This blushing and averted cheek is one of those equivocal receptions that have puzzled many a sensible man. It is a sign of coy love; it is a sign of gentle aversion; our mode of interpreting it is simple and judicious; whichever it happens to be we go and take it for the other.

The brisk bold wooer that now engaged Kate Peyton was not the man to be dashed by a woman's coyness. Handsome, daring, good-humored, and vain, he had everything in his favor but his novelty.

Look at Kate! her eye lingers wistfully on that disconsolate horseman whose every step takes him farther from her; but George has her ear, and draws closer and closer to it, and pours love's mellow murmurs into it.

He told her he had made the grand tour, and seen the beauties of every land, but none like her; other ladies had certainly pleased his eye for a moment, but she alone had conquered his heart. He said many charming things to her, such as Griffith Gaunt had never said. Amongst the rest, he assured her the beauty of her person would not alone have fascinated him so deeply; but he had seen the beauty of her mind in those eyes of hers that seemed not eyes, but souls; and, begging her pardon for his presumption, he aspired to wed her mind.

Such ideas had often risen in Kate's own mind; but to hear them from a man was new. She looked askant through the window at the lessening Griffith, and thought "how the grand tour improves a man!" and said as coldly as she could, "I esteem you, sir, and cannot but be flattered by sentiments so superior to those I am used to hear; but let this go no further. I shall never marry now."

Instead of being angry at this, or telling her she wanted to marry somebody else, as the injudicious Griffith had done, young Neville had the address to treat it as an excellent jest, and drew such comical pictures of all the old maids in the neighborhood, that she could not help smiling.

But the moment she smiled, the inflammable George made hot love to her again. Then she besought him to leave her, piteously. Then he said cheerfully he would leave her as soon as ever she had promised to be his. At that she turned sullen and haughty, and looked through the window and took no notice of him whatever. Then, instead of being discouraged or mortified, he showed imperturbable confidence and good humour, and begged archly to know what interesting object was in sight from that window. On this she blushed and withdrew her eyes from the window, and so they met his. On that he threw himself on his knees (custom of the day), and wooed her with such a burst of passionate and tearful eloquence that she began to pity him, and said she, lifting her lovely eyes, "Alas! I was born to make all those I esteem, unhappy;" and she sighed deeply.

"Not a bit of it," said he; "you were born, like the sun, to bless all you shine upon. Sweet Mistress Kate, I love you as these country boors can never be taught to love. I lay my heart, my name, my substance, at your feet; you shall not be loved—you shall be worshipped. Ah! turn those eyes, brimful of soul, on me again, and let me try and read in them that one day, no matter how distant, the delight of my eyes, the joy of all my senses, the pride of Cumberland, the pearl of England, the flower of womankind, the rival of the angels, the darling of George Neville's heart, will be George Neville's wife."

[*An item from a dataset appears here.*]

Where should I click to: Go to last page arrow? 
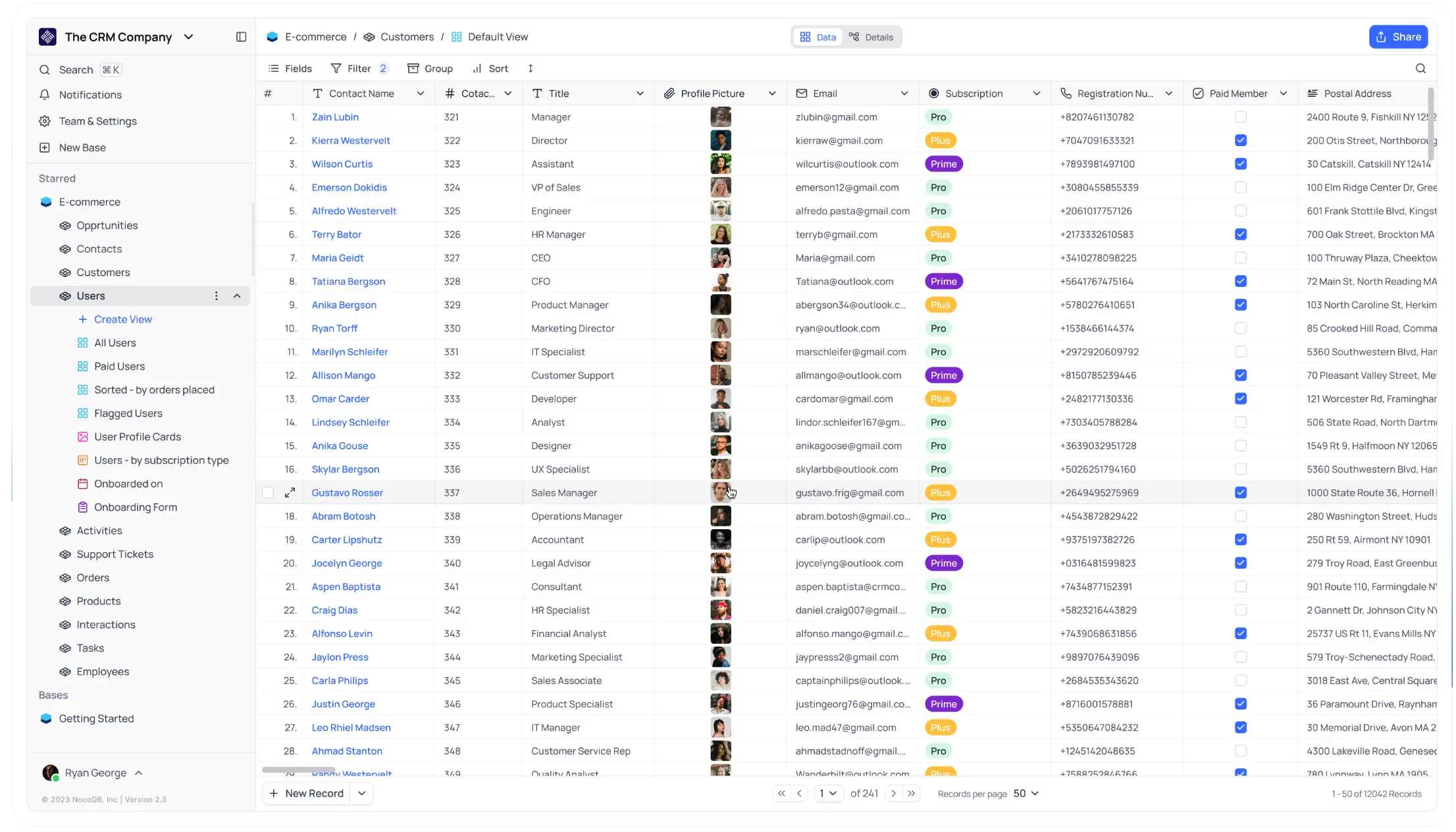click(x=911, y=793)
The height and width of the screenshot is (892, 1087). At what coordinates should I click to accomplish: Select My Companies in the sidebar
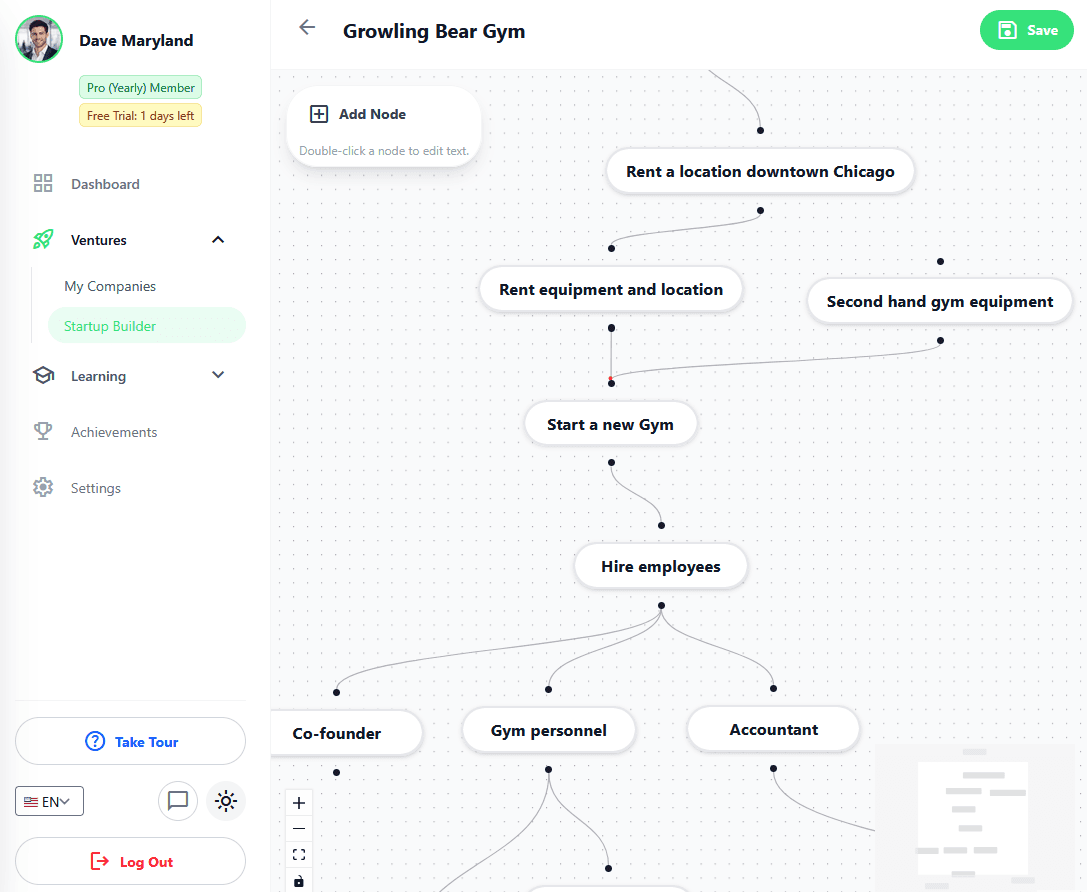110,286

Fire and water were in his eyes, passion in every tone; his manly hand grasped hers and trembled, and drew her gently towards him.

Her bosom heaved; his passionate male voice and manner electrified her, and made her flutter. "Spare me this pain," she faltered; and she looked through the window and thought, "Poor Griffith was right after all, and I was wrong. He had cause for jealousy, and CAUSE FOR FEAR."